Cognitive reserve

Cognitive reserve is the mind's and brain's resistance to damage of the brain. The mind's resilience is evaluated behaviorally, whereas the neuropathological damage is evaluated histologically, although damage may be estimated using blood-based markers and imaging methods. There are two models that can be used when exploring the concept of "reserve": brain reserve and cognitive reserve. These terms, albeit often used interchangeably in the literature, provide a useful way of discussing the models. Using a computer analogy, brain reserve can be seen as hardware and cognitive reserve as software. All these factors are currently believed to contribute to global reserve. Cognitive reserve is commonly used to refer to both brain and cognitive reserves in the literature.

In 1988 a study published in Annals of Neurology reporting findings from post-mortem examinations on 137 elderly persons unexpectedly revealed that there was a discrepancy between the degree of Alzheimer's disease neuropathology and the clinical manifestations of the disease:[1] some participants whose brains had extensive Alzheimer's disease pathology, had no or very few clinical manifestations of the disease. Furthermore, the study showed that these persons had higher brain weights and greater number of neurons as compared to age-matched controls. The investigators speculated with two possible explanations for this phenomenon: these people may have had incipient Alzheimer's disease but somehow avoided the loss of large numbers of neurons, or alternatively, started with larger brains and more neurons and thus might be said to have had a greater "reserve". This is the first time this term has been used in the literature in this context.

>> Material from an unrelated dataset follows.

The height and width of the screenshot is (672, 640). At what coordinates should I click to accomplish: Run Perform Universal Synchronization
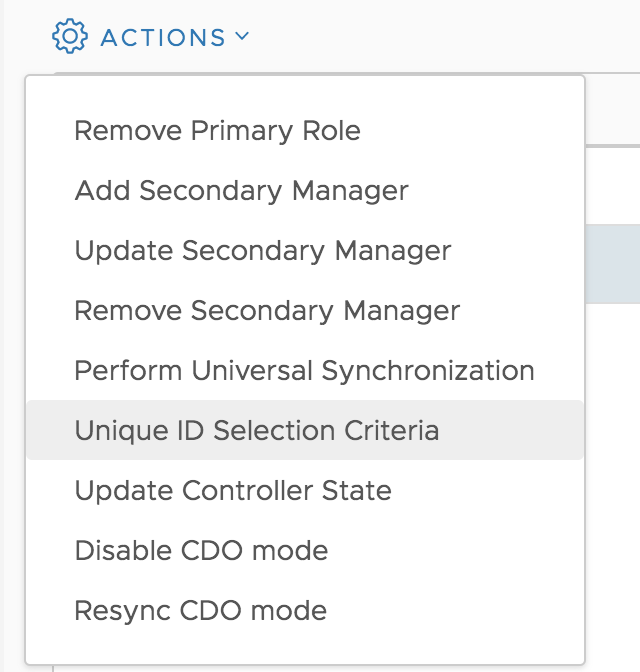coord(305,370)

The study sparked off interest in this area, and to try to confirm these initial findings further studies were done. Higher reserve was found to provide a greater threshold before clinical deficit appears.[2][3][4] Furthermore, those with higher capacity showed more rapid decline once becoming clinically impaired, probably indicating a failure of all compensatory systems and strategies put in place by the individual with greater reserve to cope with the increasing neuropathological damage.[5]

  1. ^ Katzman R, Terry R, DeTeresa R, Brown T, Davies P, Fuld P, Renbing X, Peck A (February 1988). "Clinical, pathological, and neurochemical changes in dementia: a subgroup with preserved mental status and numerous neocortical plaques". Annals of Neurology. 23 (2): 138–44. doi:10.1002/ana.410230206. PMID 2897823. S2CID 31389744.

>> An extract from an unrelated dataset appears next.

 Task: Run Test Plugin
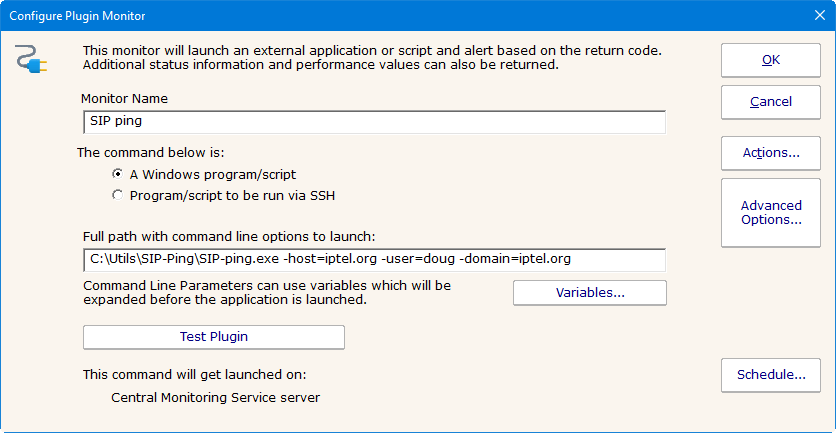point(213,337)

  2. ^ Katzman R (January 1993). "Education and the prevalence of dementia and Alzheimer's disease". Neurology. 43 (1): 13–20. doi:10.1212/wnl.43.1_part_1.13. PMID 8423876. S2CID 42469859.
  3. ^ Stern Y, Gurland B, Tatemichi TK, Tang MX, Wilder D, Mayeux R (April 1994). "Influence of education and occupation on the incidence of Alzheimer's disease". JAMA. 271 (13): 1004–10. doi:10.1001/jama.1994.03510370056032. PMID 8139057.

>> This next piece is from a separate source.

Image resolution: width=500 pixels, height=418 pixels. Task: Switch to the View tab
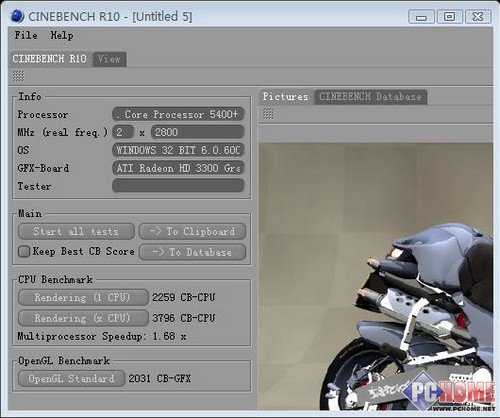109,59
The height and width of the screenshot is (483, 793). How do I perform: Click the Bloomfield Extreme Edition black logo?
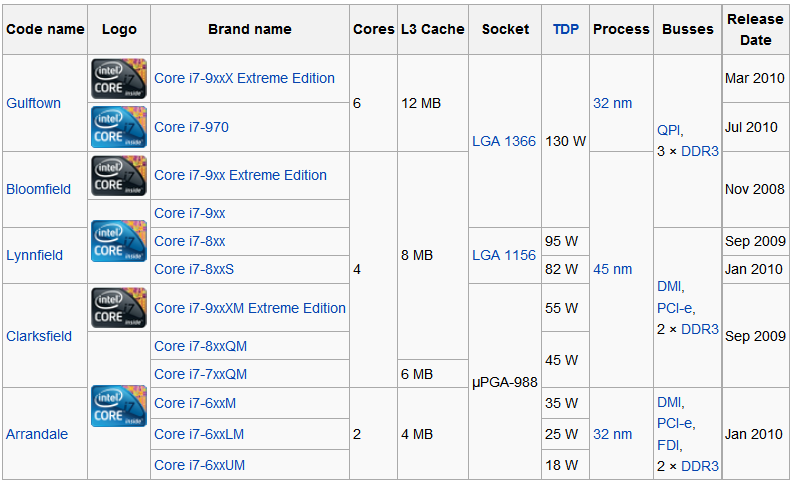click(x=119, y=175)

  4. ^ Satz P, Morgenstern H, Miller EN, Selnes OA, McArthur JC, Cohen BA, Wesch J, Becker JT, Jacobson L, D'Elia LF (May 1993). "Low education as a possible risk factor for cognitive abnormalities in HIV-1: findings from the multicenter AIDS Cohort Study (MACS)". Journal of Acquired Immune Deficiency Syndromes. 6 (5): 503–11. doi:10.1097/00126334-199305000-00011. PMID 8483113.
  5. ^ Wilson RS, Bennett DA, Gilley DW, Beckett LA, Barnes LL, Evans DA (December 2000). "Premorbid reading activity and patterns of cognitive decline in Alzheimer disease". Archives of Neurology. 57 (12): 1718–23. doi:10.1001/archneur.57.12.1718. PMID 11115237.